◆ **PROBLEM STATEMENT**: Copy the stretch of the rows below from the line containing "You are a GUI" through the end of the rows, leaving out the pictures.

* start INFORMATION PROVIDED *

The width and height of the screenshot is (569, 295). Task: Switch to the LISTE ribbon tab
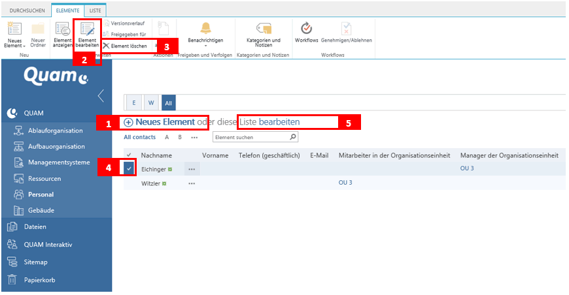pos(95,11)
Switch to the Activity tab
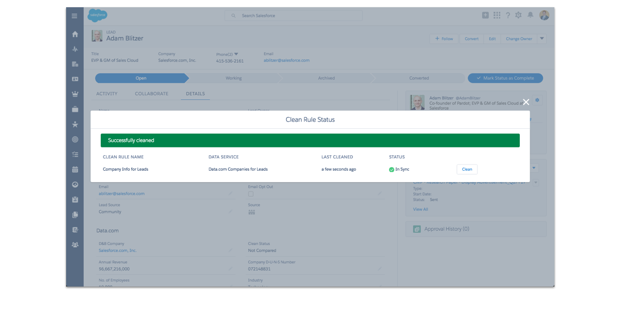Image resolution: width=620 pixels, height=331 pixels. pyautogui.click(x=107, y=94)
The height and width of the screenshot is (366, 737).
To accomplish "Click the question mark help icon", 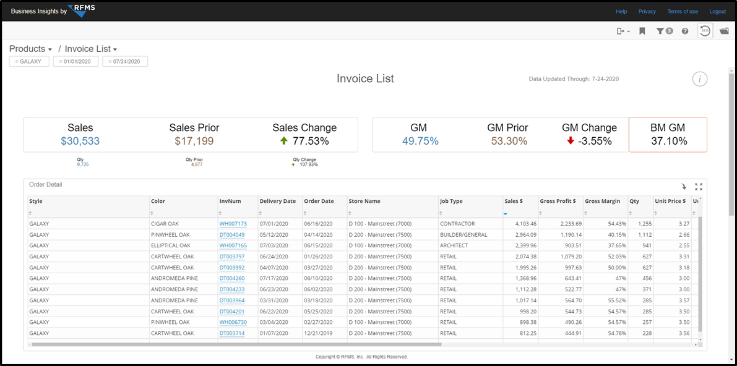I will [685, 31].
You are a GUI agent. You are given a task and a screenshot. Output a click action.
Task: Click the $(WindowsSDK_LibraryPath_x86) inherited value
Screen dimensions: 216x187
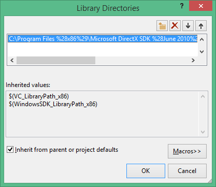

* end INFORMATION PROVIDED *

◆ **ANSWER FOR THIS EXERCISE**:
You are a GUI agent. You are given a task and a screenshot. Output a click action.
Task: Click the $(WindowsSDK_LibraryPath_x86) inherited value
Screen dimensions: 216x187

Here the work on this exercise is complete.